[Two Thousand Miles On An Automobile by Arthur Jerome Eddy]@TWC D-Link bookTwo Thousand Miles On An Automobile CHAPTER FOURTEEN LEXINGTON AND CONCORD 54/77
The birth and death of souls are inconceivable; the immortality of a vast and varying number of individual souls is equally inconceivable.
Immortality implies unity, not number. The mind can grasp the possibility of one soul, the manifestation of which is the universe and all it contains. The hypothesis of individual souls first confined in and then released from individual bodies to preserve their individuality for all time is inconceivable, since it assumes--to coin a word-- an intersoulular space, which must necessarily be filled with a medium that is either material or spiritual in its character; if material, then we have the inconceivable condition of spiritual entities surrounded by a material medium; if the intersoulular space be occupied by a spiritual medium, then we have simply souls surrounded by soul,--or, in the final analysis, one soul, of which the so-called individual souls are but so many manifestations. To the assumption of an all-pervading ether which is the physical basis of the universe, may we not add the suprasumption** of an all-pervading soul which is the spiritual basis of not only the ether but of life itself? The seeming duality of mind and matter, of the soul and body, must terminate somewhere, must merge in identity.

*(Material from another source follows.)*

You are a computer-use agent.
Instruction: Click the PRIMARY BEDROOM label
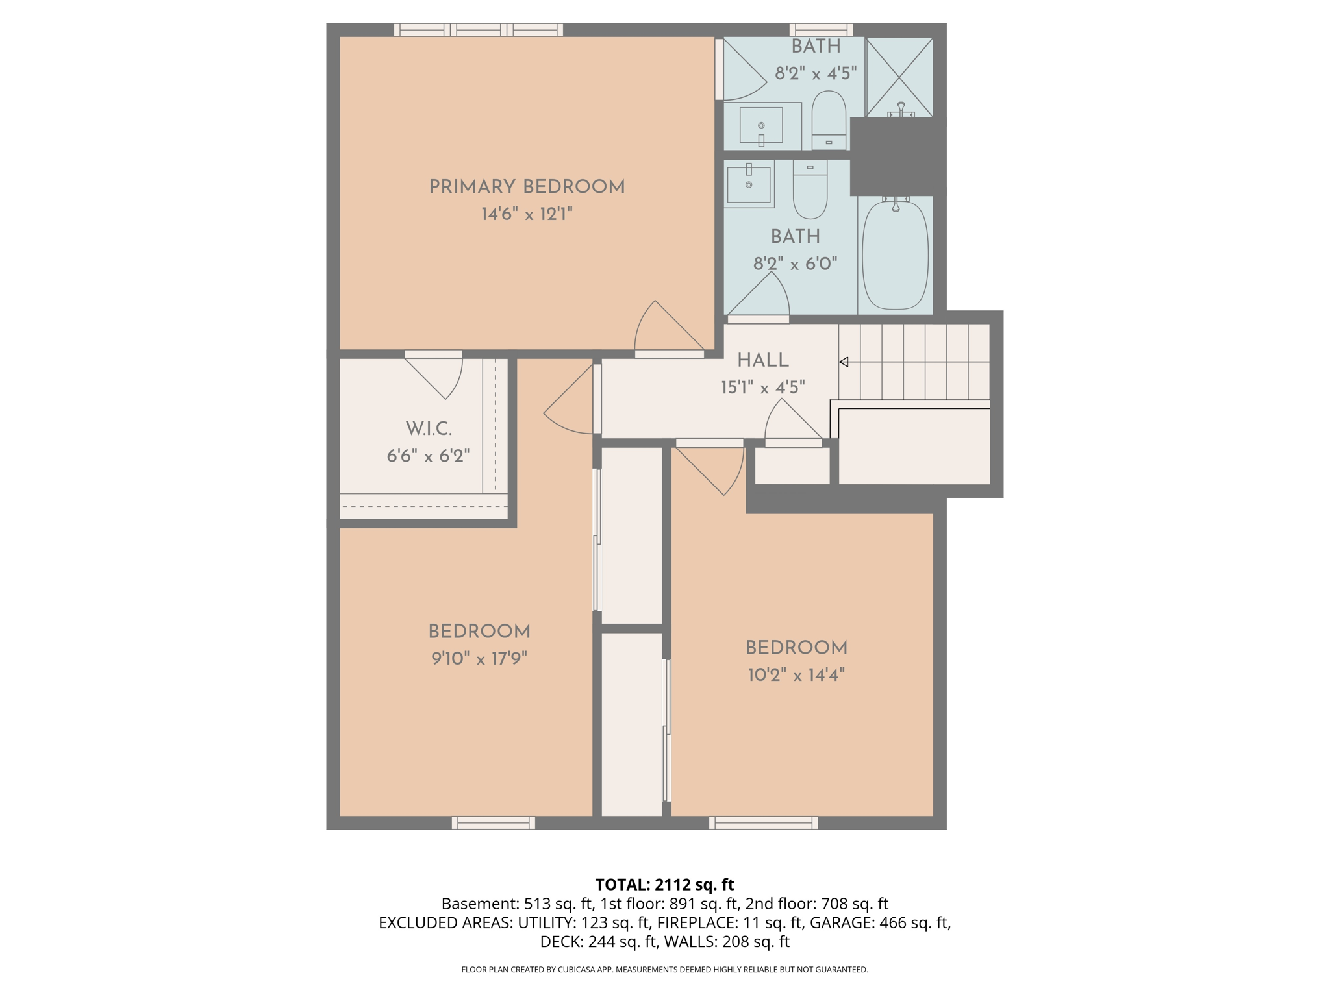coord(526,187)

Whether that identity be the Creator of theology or the soul of speculation does not much matter, since the final result is the same, namely, the immortality of that suprasumption, the soul. But the individual, what becomes of the individual in this assumption of an all-pervading, immortal soul, of which all things animate and inanimate are but so many activities? The body, which for a time being is a part of the local manifestation of the pervading soul, dies and is resolved into its constituent elements; it is inconceivable that those elements should ever gather themselves together again and appear in visible, tangible form.

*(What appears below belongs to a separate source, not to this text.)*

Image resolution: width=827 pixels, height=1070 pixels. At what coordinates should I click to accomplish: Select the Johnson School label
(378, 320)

No one could possibly desire they ever should; those who die maimed, or from sickness and disease, or in the decrepitude and senility of age, could not possibly wish that their disordered bodies should appear again; nor could any person name the exact period of his life when he was so satisfied with his physical condition that he would choose to have his body as it then was.
No; the body, like the trunk of a fallen tree, decays and disappears; like ripe fruit, it drops to the earth and enriches the soil, but nevermore resumes its form and semblance. The pervading soul, of which the body was but the physical manifestation, remains; it does not return to heaven or any hypothetical point in either space or speculation.